The financial aid office emphasized that the new policy won’t affect the total amount of financial aid students receive. But for students entering in 2014, that still means more hoops to jump through, more paperwork and more scrutiny.

And for some part-time students who haven’t lived with their parents for awhile and thought they would be considered financially independent, the change could be a barrier to filling out an application.

Financial aid policies are some of the most consequential for students seeking higher education, and the smallest changes can have substantial impacts that the school should not take lightly.

Parental income and savings data is only relevant if it has a bearing on the resources available to fund a student’s education. The law school should not be sniffing around personal and irrelevant data for financially independent applicants.

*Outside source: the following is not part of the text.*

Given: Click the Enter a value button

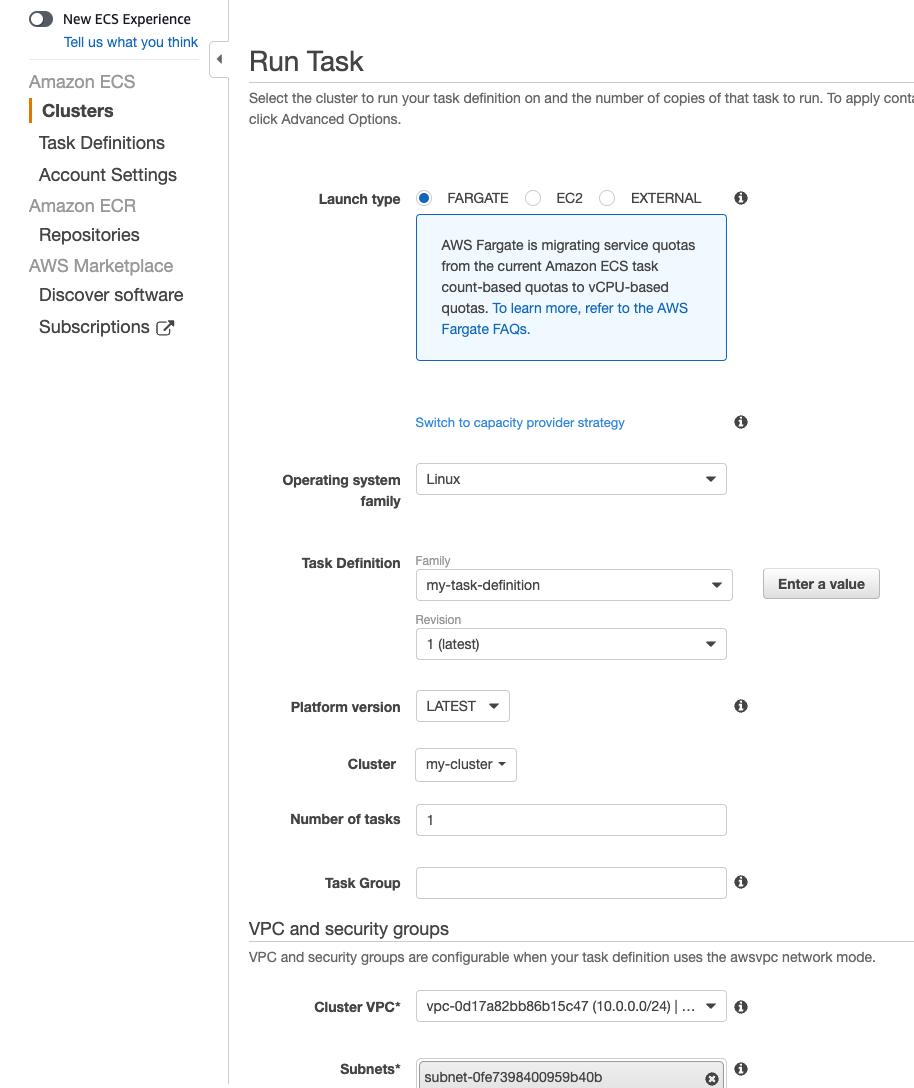Looking at the screenshot, I should (821, 584).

It’s far from clear how this will affect access to financial aid for part-time students – but chances are, it won’t be positively.

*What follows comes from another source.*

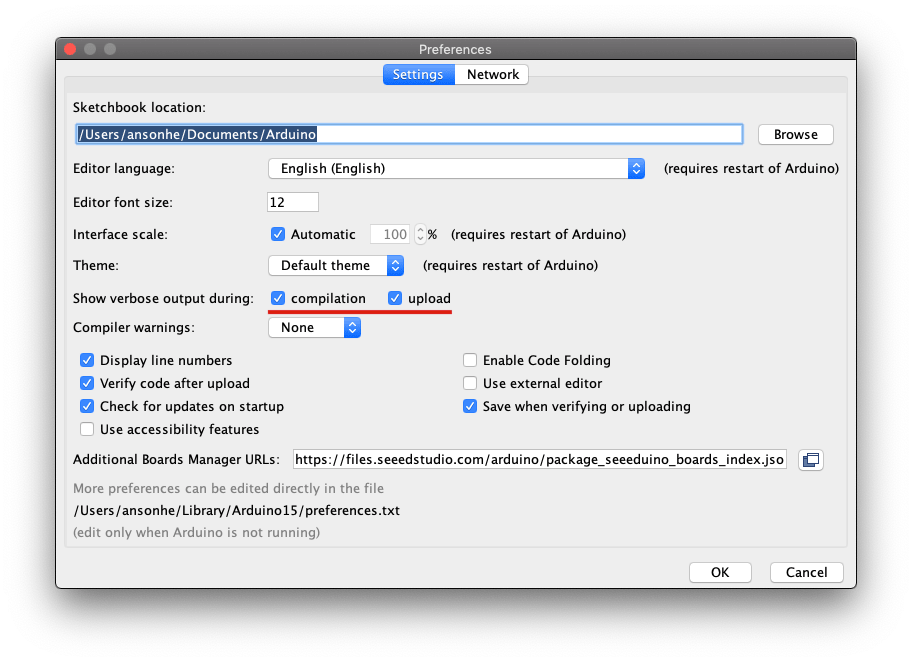Click the Additional Boards Manager URLs text field

[540, 460]
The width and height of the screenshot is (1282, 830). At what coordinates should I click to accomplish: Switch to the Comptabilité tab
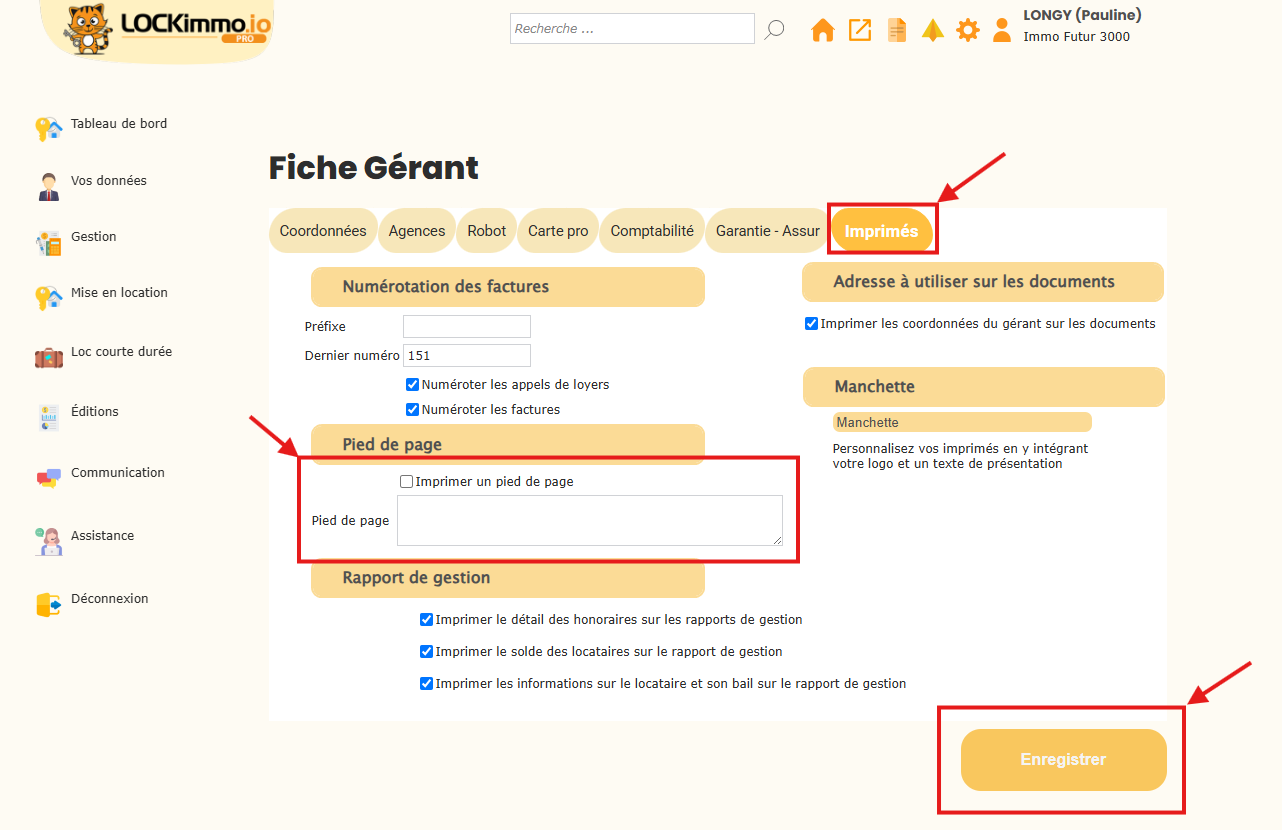click(x=652, y=231)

Many students in the part-time program work and are financially independent, but would not be able to afford law school without need-based grants. Many haven’t lived with their parents within the last five years. The new policy treats all of these students as dependents, requiring parental information on the FAFSA.

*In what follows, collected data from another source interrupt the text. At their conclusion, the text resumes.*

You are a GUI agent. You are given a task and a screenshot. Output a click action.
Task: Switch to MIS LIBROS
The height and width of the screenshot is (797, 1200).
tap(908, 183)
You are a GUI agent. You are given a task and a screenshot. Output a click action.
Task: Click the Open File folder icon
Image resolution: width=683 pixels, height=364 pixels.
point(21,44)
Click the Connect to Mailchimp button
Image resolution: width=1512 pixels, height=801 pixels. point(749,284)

The law school has done a poor job explaining the purpose of the new policy and students deserve more clarity. There was no discussion of this issue with the Student Bar Association Senate, no outreach to evening students through the Evening Law Student Association, no surveys and no meetings.

The notice of the change was placed at the bottom of an email sent to students en masse.

And while there’s certainly no guarantees, greater community input would have identified the shortcomings and could have saved this policy from itself.

SBA Executive Vice President Marisa Ortega said that since the policy was announced, it has become a “heated topic.” The SBA is currently working on plans to address the issue.

I asked the law school: Why even change the policy?

“The policy change is occurring now because we are in the process of a normal review that happens every year as we begin to accept a new class,” University spokeswoman Angela Olson told me. “This is a natural time to change the policy to be consistent with other units at GW and with other law schools around the country.”

That’s well and good, though it might be prudent to note that this supposed consistency really only applies to the medical school, the only other provider of need-based grants to graduate students. GW now joins Georgetown Law in this policy, but parental information is not required for all students — and especially not those in their 30s — at schools like Northwestern University, Columbia University, University of Virginia, Stanford University and University of California, Berkeley.

So the law school’s explanations are far from convincing. If students had been privy to this decision making, they would have pointed out that the policy appears to place undeserved, increased scrutiny on financially independent students.

We also don’t know whether some students will get to waive the requirement of providing parental data on the FAFSA, as is the case today.

I’m all for closing loopholes if there’s a demonstrated purpose — for instance, to combat fraud in financial aid applications. But this time around, the law school has imposed a solution that burdens financially independent applicants without demonstrating a real reason why the administrative change is needed.

The writer, a second-year student in the law school, is a Hatchet columnist.